* start *

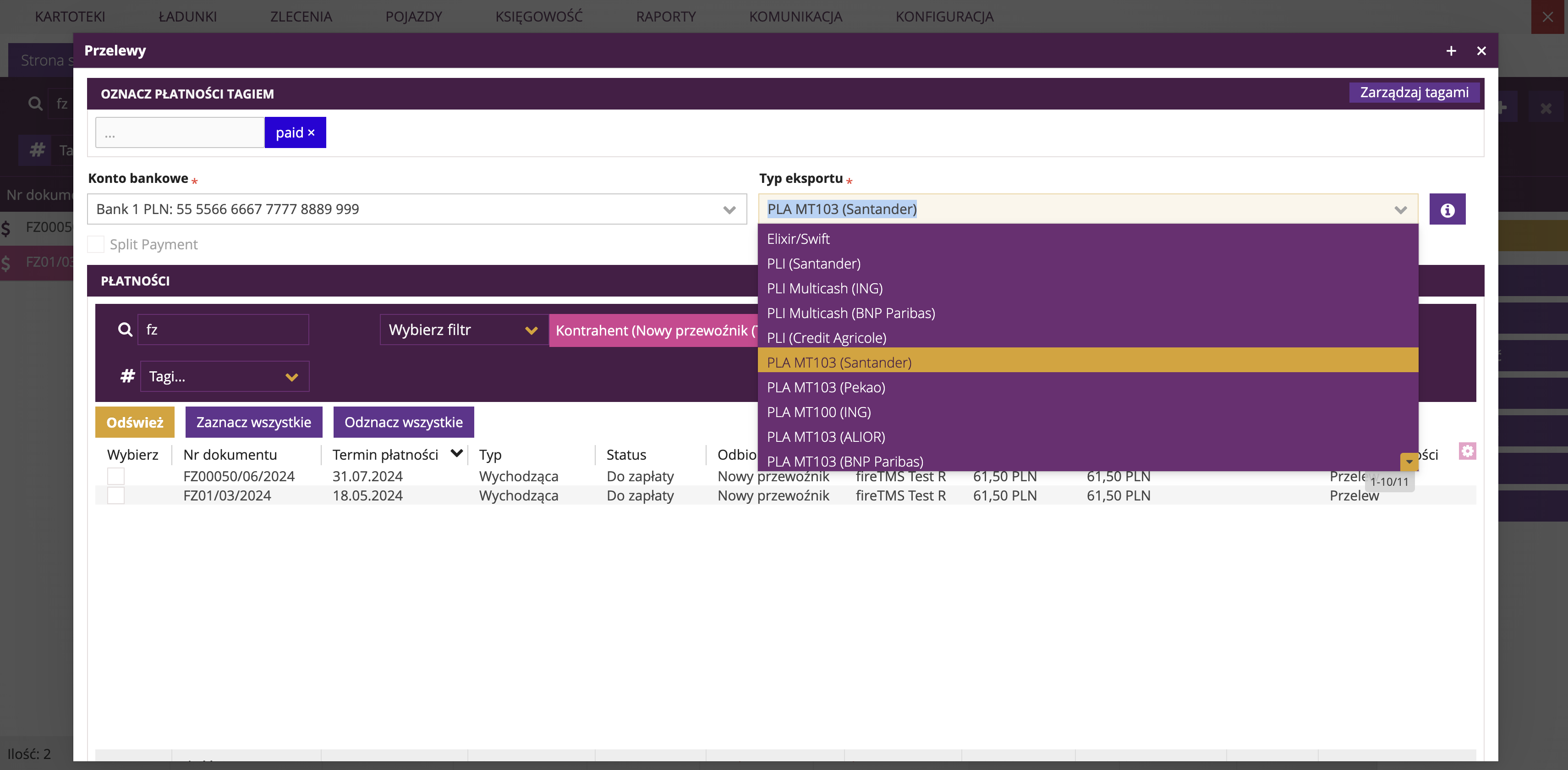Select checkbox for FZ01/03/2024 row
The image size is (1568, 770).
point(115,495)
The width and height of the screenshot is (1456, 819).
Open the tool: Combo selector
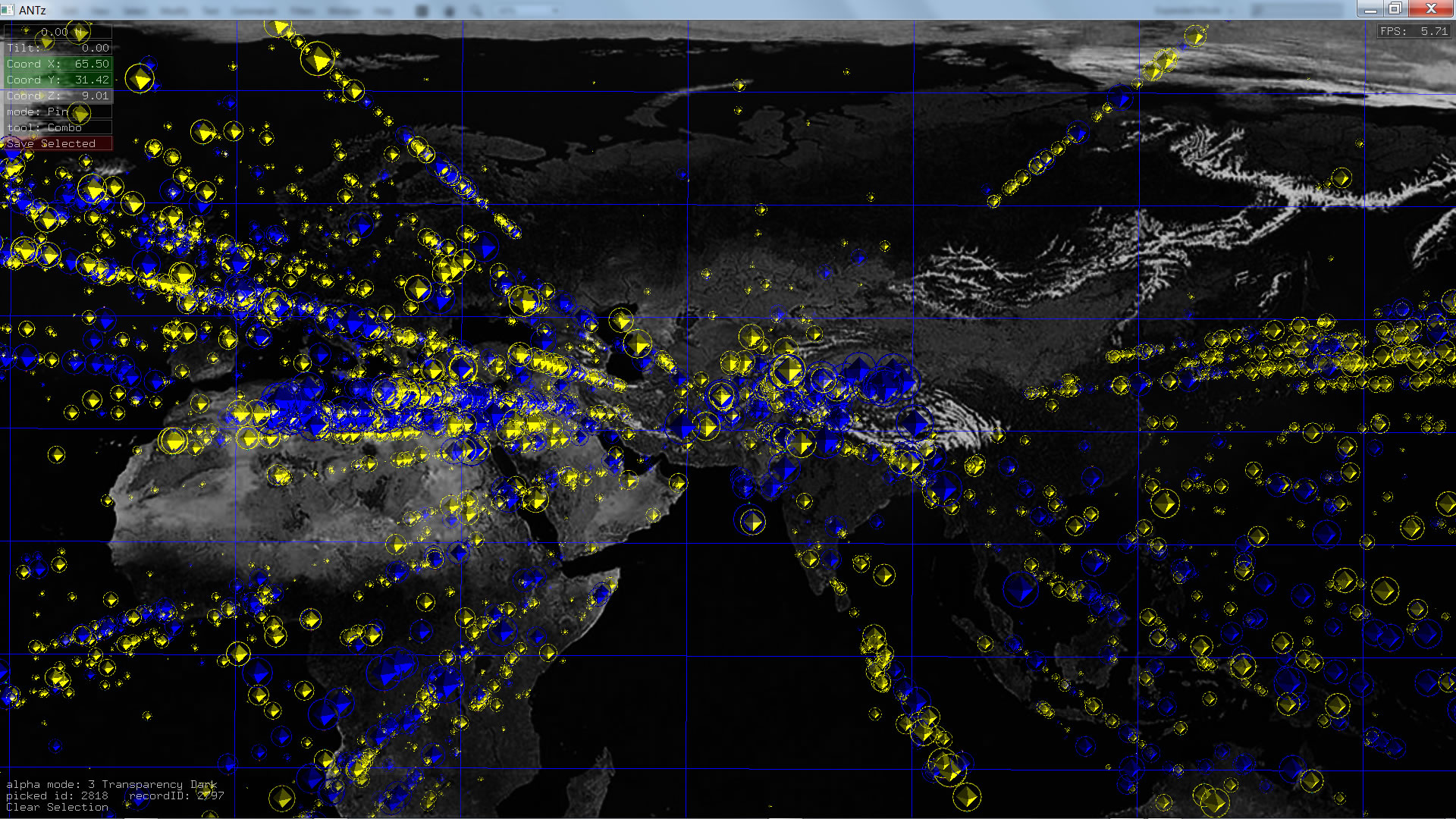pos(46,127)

* end *
* start *

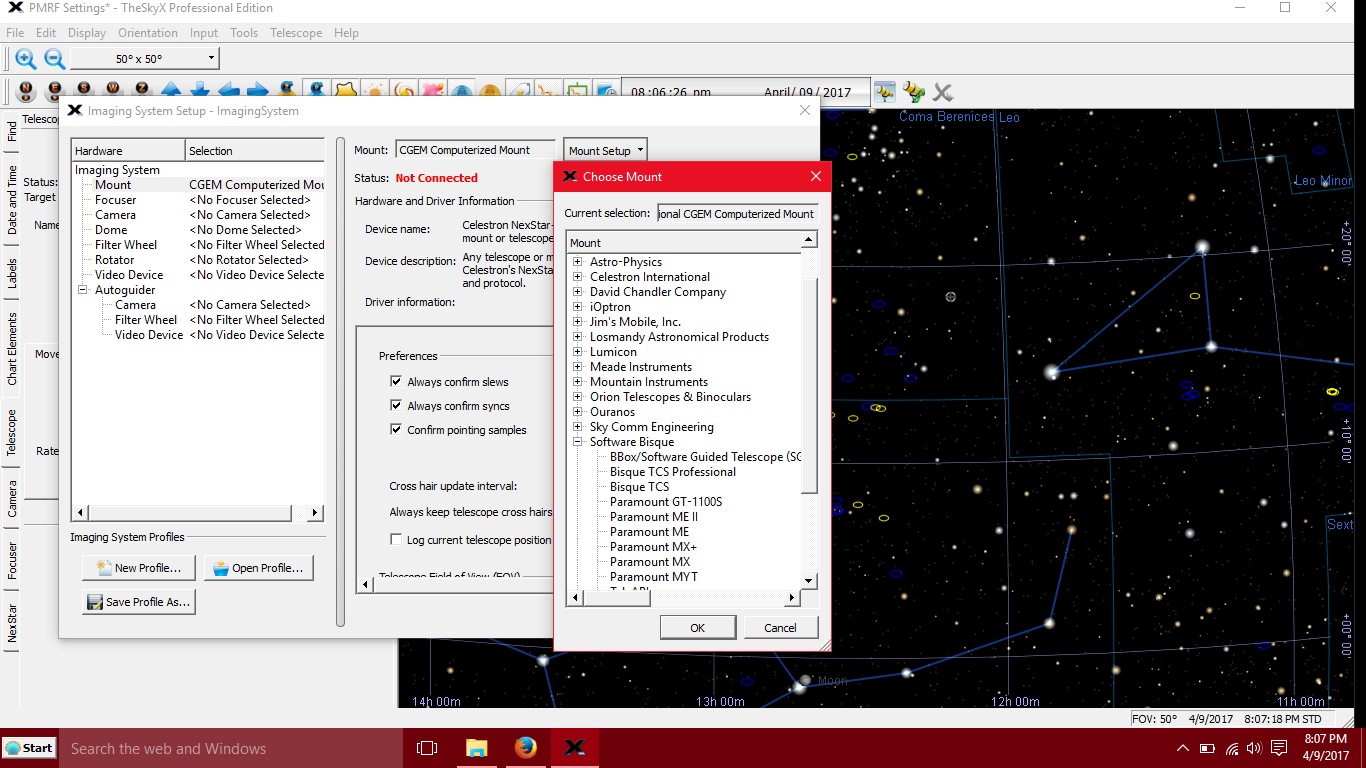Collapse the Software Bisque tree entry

* end *

§ **DIRECTION**
Copy out the portion of the records that opens with the line containing "The width and" and closes with the line containing "pos(46,127)", keeping both of those lines. Omit the pictures from your answer.

§ **FINAL RESULT**
The width and height of the screenshot is (1456, 819).
Open the tool: Combo selector
pos(46,127)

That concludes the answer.